Stay calm at all times

Being hot-headed makes us say things that we might not ordinarily say. Try to keep your emotions out of the situation, even if you feel the other person isn’t necessarily following these tips.

Listen while the other person speaks

Remember when you are disagreeing with someone or they are disagreeing with you, especially in the work environment, it’s often not personal. Therefore listen to what they say, respect their opinion and politely disagree. It’s amazing what you discover about people’s opinions and motivations when you listen. If you end up disagreeing with someone it will soften the blow for them if you showed them the courtesy of listening to their point-of-view carefully before speaking.

Choose your words carefully

There is more than one way of wording something. Think carefully before opening your mouth. Could what you’re about to say cause offense? Is there a more diplomatic way of saying it?

Modal verbs such as ‘can’ or ‘could’ or hedging words and phrases, immediately softens any question. Using indirect statements and questions can also make things sound less harsh. Finally using the word ‘just’ helps to play down whatever you’re about to say (as if to say ‘it’s not a big deal’).

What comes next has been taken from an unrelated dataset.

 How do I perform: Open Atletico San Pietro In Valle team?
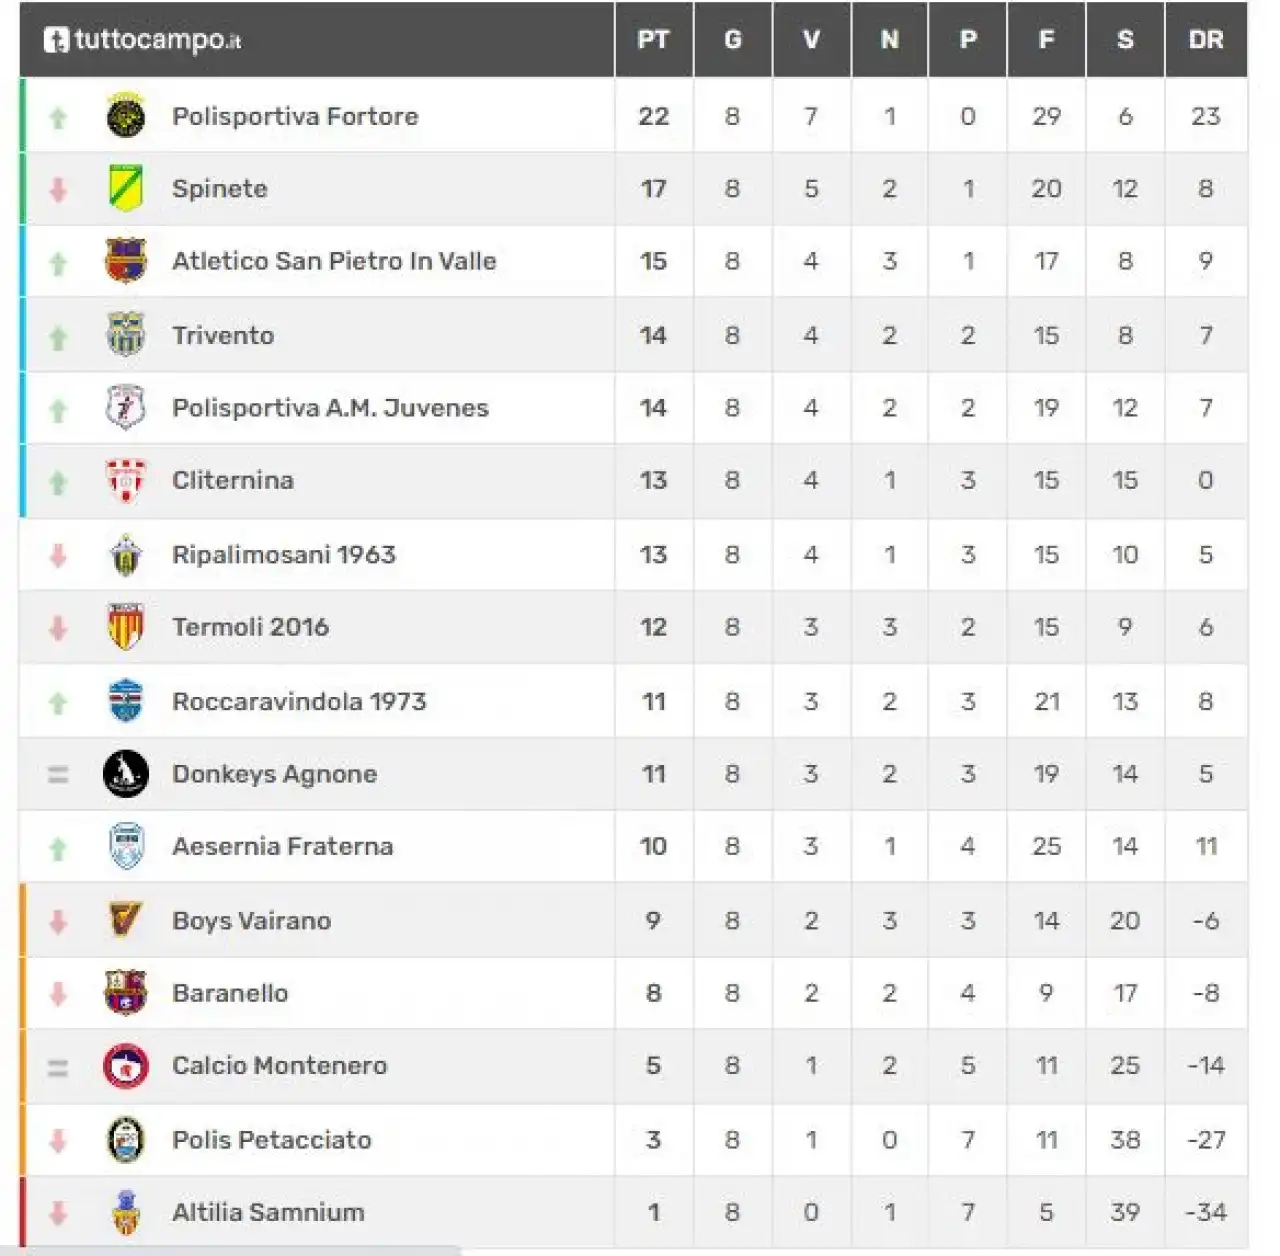(x=334, y=261)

Example: “Can I just check, did you say that report would be finished this week?”

Be conscious of the tone of your voice

Always remember that it’s not what you say, but how you say it. An abrupt and disagreeable manner and body language can make you seem aggressive. Always have a smile on your face and even if you don’t like what they have to say, try not to take it personally. Don’t let your body language give you away.

Avoid direct blame or criticism

It’s possible to point out a problem or address criticism without directly blaming someone else. You couldcushion your point with praise, soften what you’re saying or offer an alternative suggestion.

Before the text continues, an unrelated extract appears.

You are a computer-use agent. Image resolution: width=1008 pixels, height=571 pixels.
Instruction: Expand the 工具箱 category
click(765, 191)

Example: “That spreadsheet is fantastic. It’s so useful. It might be just my eyes, but I find that yellow text quite difficult to read? Do you think blue would work?”

That’s more likely to get a favorable response than: “Why have you used yellow text? Nobody can read it.”

Be apologetic

If it’s said sincerely, sorry is a very powerful little word and can help to make any disagreement more polite.

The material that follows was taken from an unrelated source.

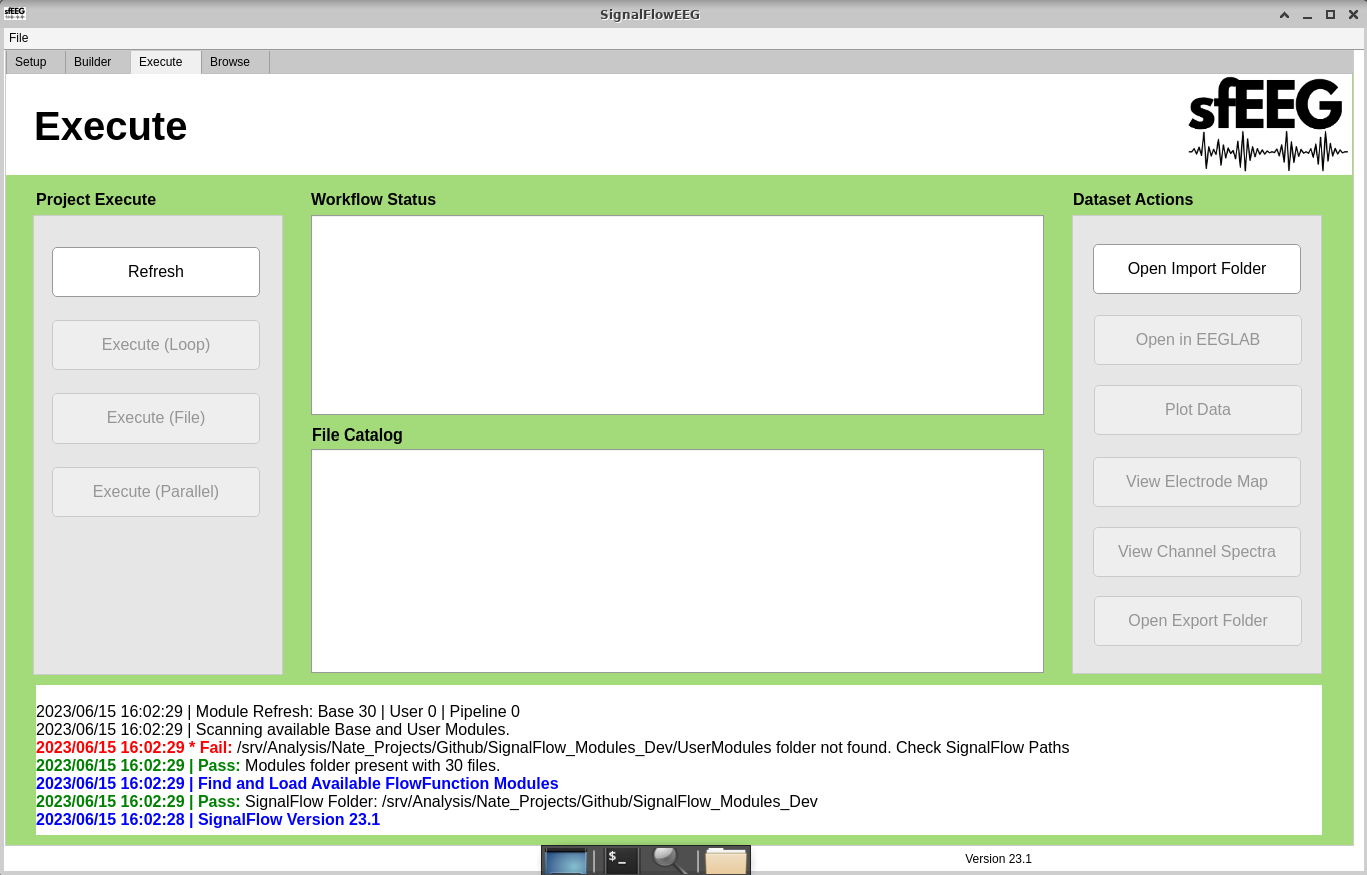This screenshot has width=1367, height=875.
Task: Click the Execute (Loop) button
Action: point(156,345)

Example: “I’m sorry, but I think John’s suggestion would probably work best.”

Allow time to cool off

If you find your discussion starts to get heated or is going round in circles, suggest talking about another subject and returning to the controversial topic later when both parties can start afresh. Of course, if it’s your boss who you’re in discussions with, you don’t really have the authority to set the agenda.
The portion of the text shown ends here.